Il m’a semblé qu’il y avait un besoin d’un livre factuel, bref et explicatif de la diversité des facettes du phénomène, de ces références intellectuelles « postmodernes », et de ses origines pour partie aux Etats-Unis (dans la question raciale du pays) et pour une autre partie en Europe (dans l’histoire tragique du continent durant la première partie du XXe siècle).
J’ai choisi la forme d’un abécédaire, qui permet au lecteur, en partant d’un concept entendu ou lu dans les médias ou sur les réseaux sociaux, de le trouver et le comprendre dans une des 26 entrées du livre ou dans le glossaire qui renverra vers l’entrée la plus pertinente.
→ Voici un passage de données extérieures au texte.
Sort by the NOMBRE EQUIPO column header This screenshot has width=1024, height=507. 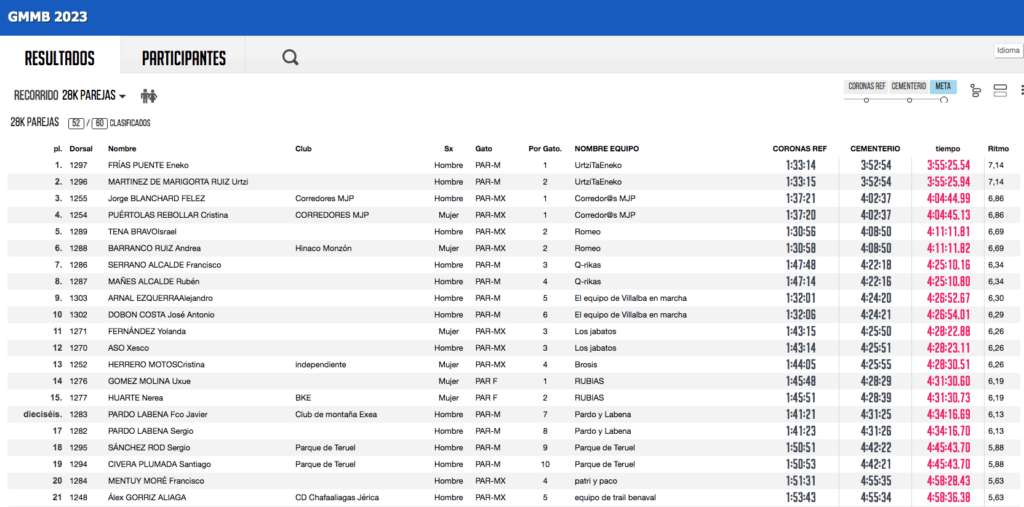(606, 148)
Le lecteur peut donc juger par lui-même quelles réalités décrivent les concepts de « postmodernisme » et de « wokisme » (si on garde ce dernier terme, définissons le second comme la forme exacerbée du premier). Faut-il s’inquiéter ? A titre d’exemple, je liste les évènements de censure et même de renvoi de chercheurs ou d’intellectuels qui ne se sont pas conformés aux nouvelles prescriptions, aux Etats-Unis, et aussi en Europe. Cette liste devrait en étonner plus d’un… Il en va de même de la manière dont une célèbre revue scientifique (Nature), et d’autres, s’accusent de « racisme systémique » et de sexisme, et de là, la science plus largement.
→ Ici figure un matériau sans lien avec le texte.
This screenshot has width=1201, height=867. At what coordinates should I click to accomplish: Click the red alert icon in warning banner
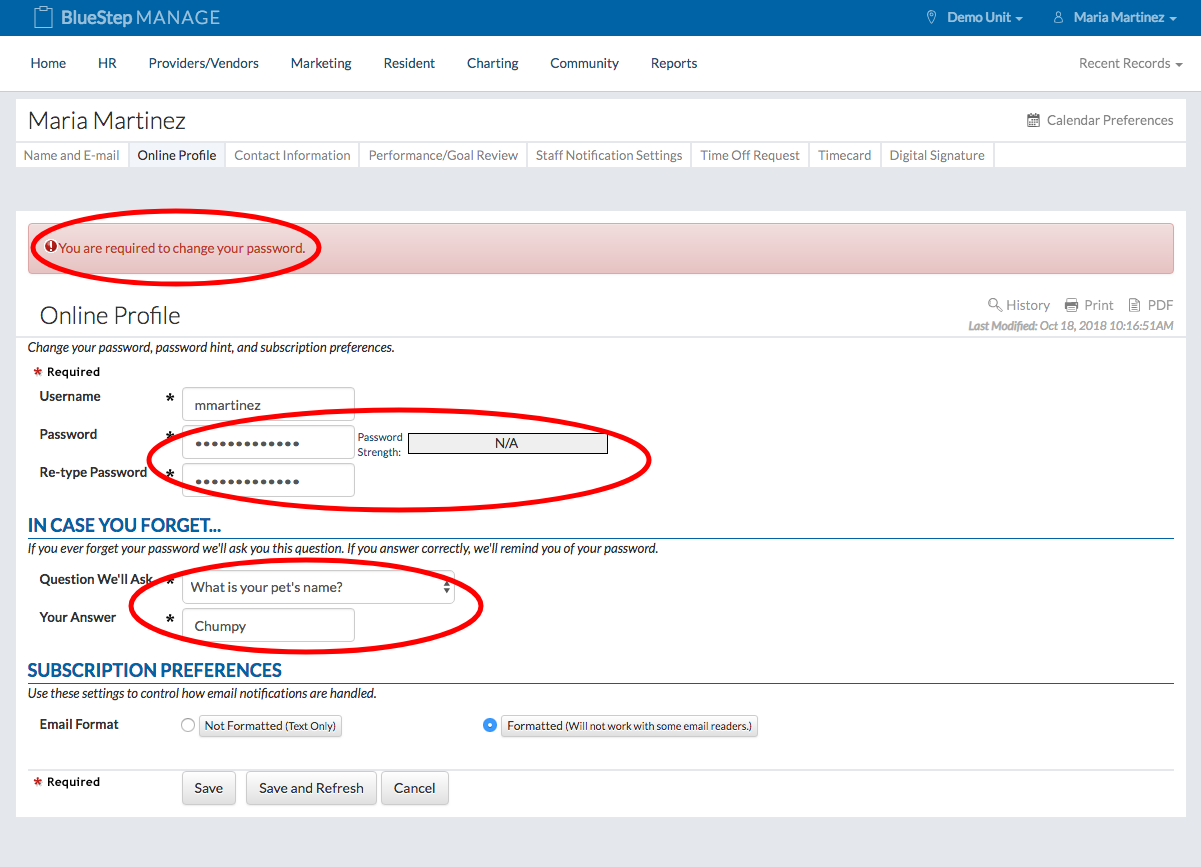point(51,246)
J’ai eu très tôt eu la conviction qu’il fallait documenter l’impact de ce nouveau mode de pensée sur la science et l’utilisation des technologies. On pouvait penser que les scientifiques, notamment des disciplines expérimentales ou des mathématiques, etc. résisteraient à la « déconstruction » postmoderne. Or il n’en est rien !
Les manifestations de la pensée postmoderne sont multiples (théories « critiques », relecture de l’histoire, repentance pour les uns…, victimisation pour d’autres…). Le postmodernisme a profondément modifié les valeurs établies : le mérite a tendance à être remplacé par l’inclusion quasi obligatoire des supposées victimes d’un « patriarcat hétéronormé » et « raciste », la vertu cardinale de justice est déclinée sous différentes formes en référence auxdites victimes, l’« écologie » est devenue la nouvelle forme de lutte anti-capitaliste, etc.
Le philosophe Jean-François Lyotard avait défini le postmodernisme comme « l’incrédulité à l’égard des métarécits ». Parmi ces Grands Récits figure celui des Lumières, qui fait de l’histoire de l’humanité un long chemin vers l’émancipation. Je montre dans la postface de mon dernier livre que le postmodernisme n’a pas supprimé la foi, les dogmes, ni les mythes, mais les a reconfigurés dans des nouveaux récits. Et que tous les affrontements idéologiques et politiques caractéristiques de cette ère postmoderne ont un impact sur la science.
_______________
* Marcel Kuntz est biologiste, directeur de recherche au CNRS, enseignant à l’Université Grenoble-Alpes, et Médaille d’Or 2017 de l’Académie d’Agriculture de France. Son dernier ouvrage : De la déconstruction au wokisme. La science menacée (VA Editions). Ses écrits ne représentent pas une position officielle de ses employeurs.